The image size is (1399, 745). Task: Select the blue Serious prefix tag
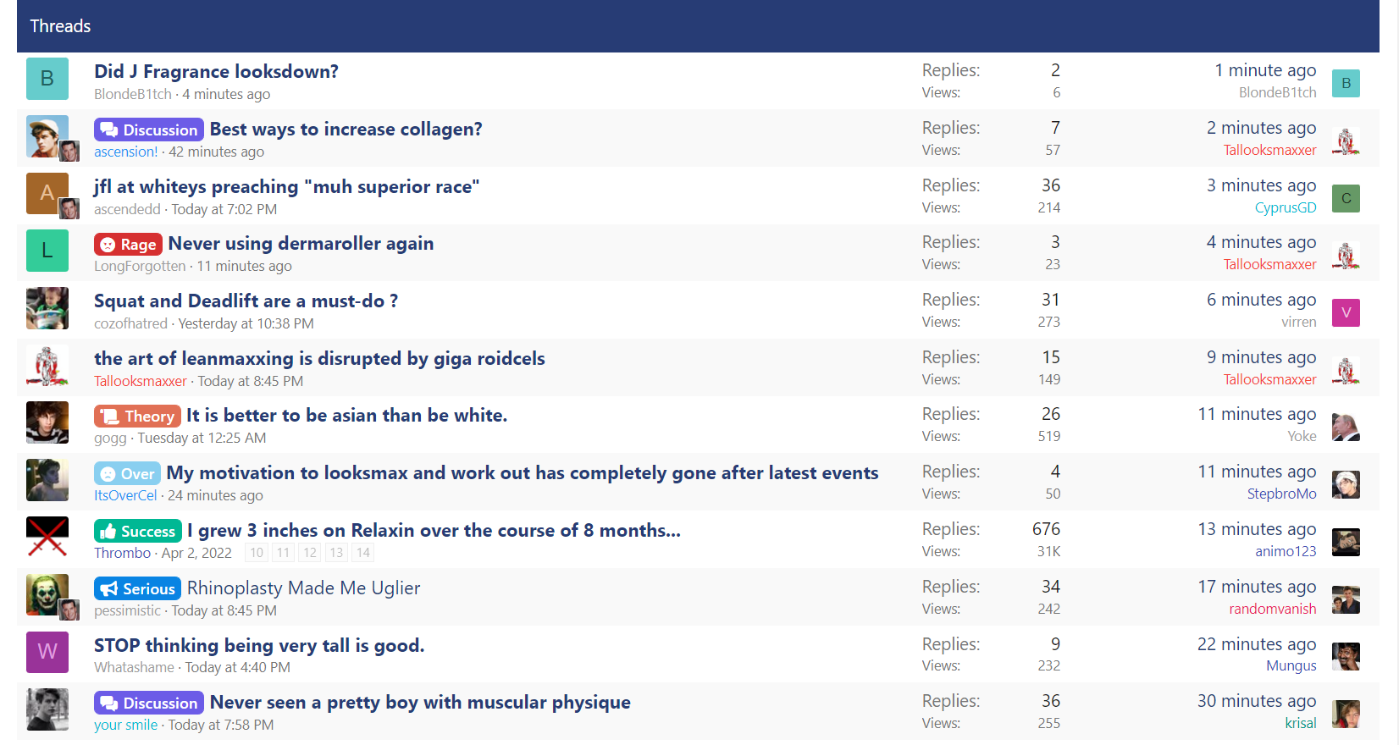(x=137, y=588)
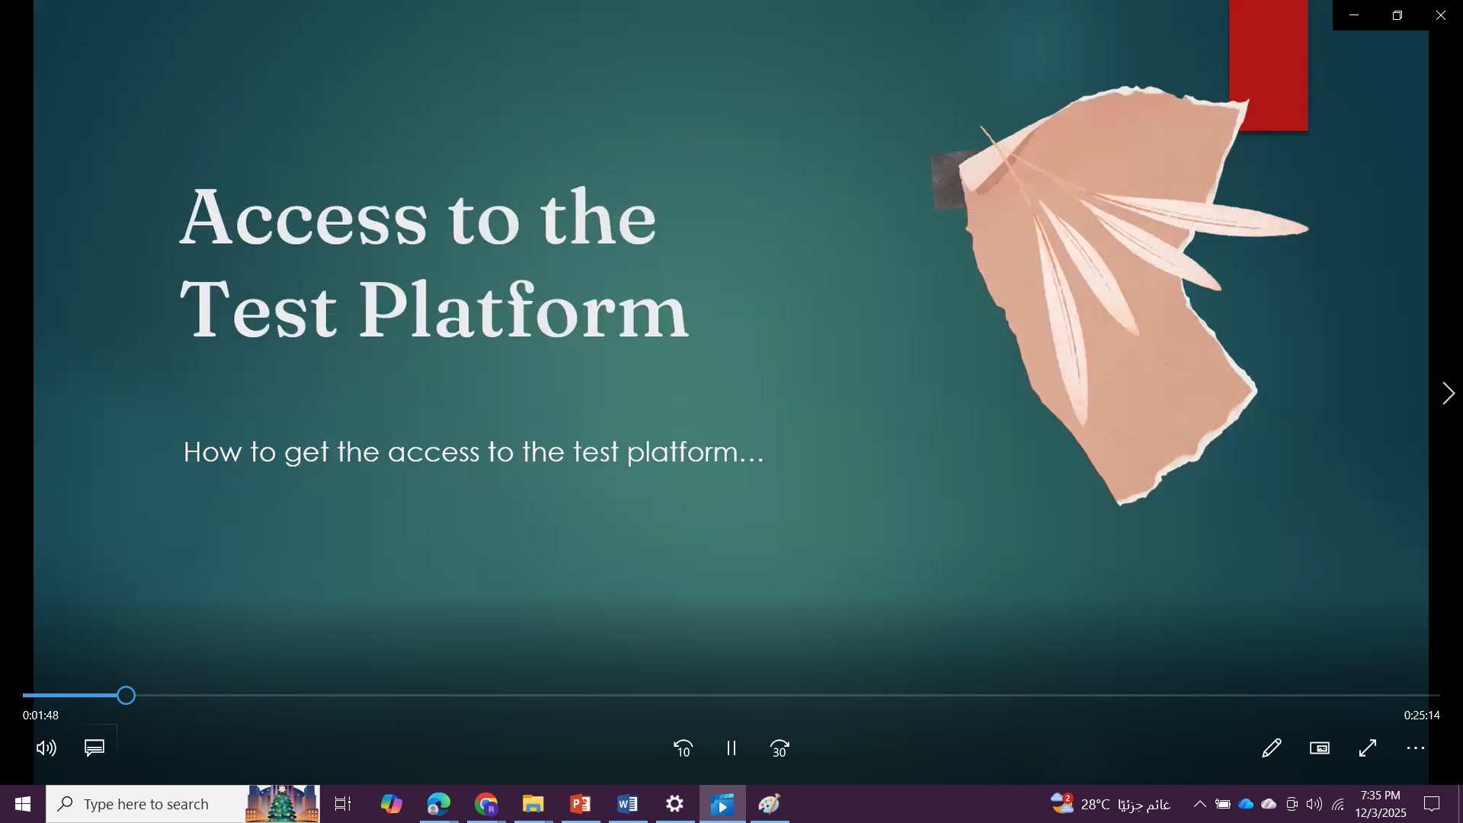
Task: Mute the volume speaker icon
Action: click(46, 748)
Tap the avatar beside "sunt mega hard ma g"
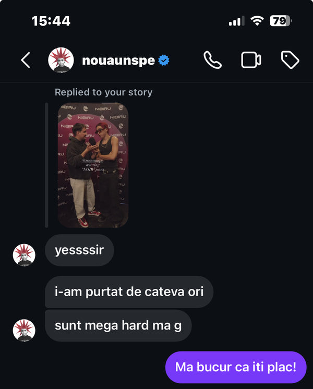 coord(24,330)
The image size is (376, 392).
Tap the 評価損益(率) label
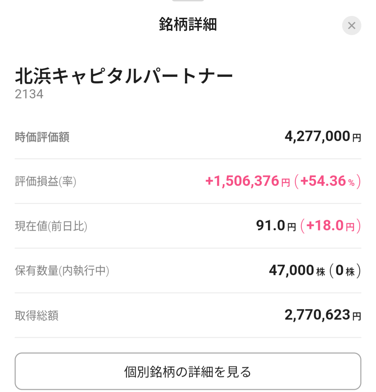click(x=46, y=181)
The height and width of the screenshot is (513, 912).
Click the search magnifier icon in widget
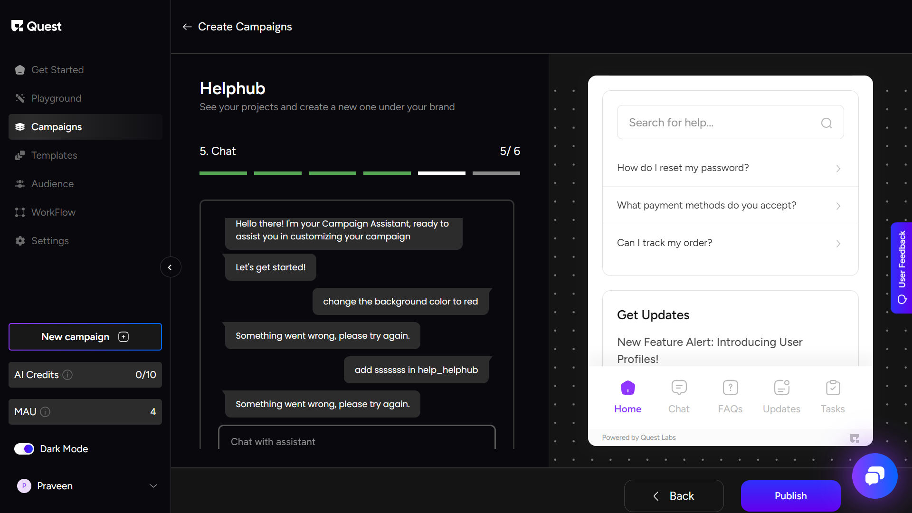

→ SET TASK:
Transcribe the text of each entry above word for word, leaving out the pictures.

→ CORRECT RESPONSE:
The image size is (1399, 745). Task: Select the blue Serious prefix tag
(x=137, y=588)
Task: Mute the volume speaker icon
Action: click(46, 748)
Tap the avatar beside "sunt mega hard ma g"
 coord(24,330)
The image size is (376, 392).
Tap the 評価損益(率) label
click(x=46, y=181)
The height and width of the screenshot is (513, 912).
Click the search magnifier icon in widget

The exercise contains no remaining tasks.